Si j'ai bien compris, il s'agit -grâce à l'Internet- de rendre universel l'accès possible à "l'expérience analytique", la seule condition étant qu'on se passera de la présence effective de l'analyste. Comme on se passera aussi de la présence effective de l'analysant, comment pourra-t-on saisir, ne serait-ce qu'a minima, de quoi est faite sa demande? Un engouement pour la psychanalyse (si respectable soit-il, même s'il ne devait être qu'une mode culturelle) est-il garant de quoi que ce soit d'un désir d'expérimenter l'analyse? Le désir n 'est-il pas incarné dans un corps, une langue, une histoire, une foule de particularités telles qu'il est essentiellement singulier, et comme tel très difficile à "rencontrer" ne serait-ce qu'un peu?
Cette position me parait d'autant plus contestable que pour la Chine comme pour les autres pays où la psychanalyse fait son chemin, il y a déjà des psychanalystes chinois, des chinois qui font leur analyse en Europe, des psychanalystes européens qui sont allés passé quelques années en Chine, un très grand nombre d'étudiants chinois en Europe et donc un mode de transmission possible très comparable avec ce qui se fait dans le monde depuis des années. Pourquoi la Chine serait-elle si différente?
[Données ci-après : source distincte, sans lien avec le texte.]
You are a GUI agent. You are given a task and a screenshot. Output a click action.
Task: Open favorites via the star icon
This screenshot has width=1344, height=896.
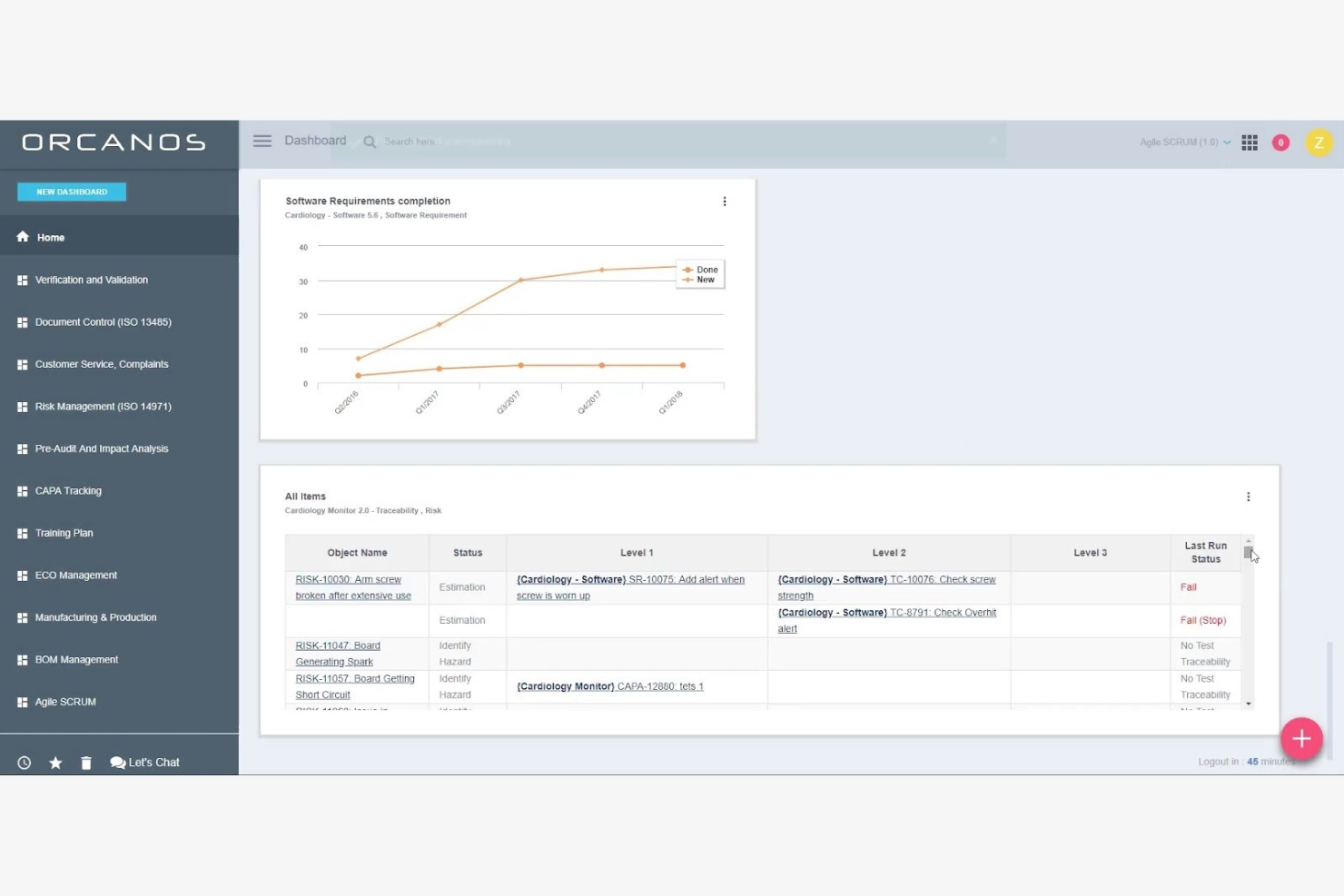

Pourquoi serait-ce à elle que l'on offrirait un ersatz de masse? une forme de leurre?
En arrière-plan à ce que j'écris là, je lis le témoignage de son "chemin" pour devenir psychanalyste de Rafah Nached , dans Topique 110(1).Ainsi habitée et portée, réfléchie dans toutes ses démarches, la psychanalyse a des chances de vraiment se développer à sa manière dans le monde du XXI°siècle.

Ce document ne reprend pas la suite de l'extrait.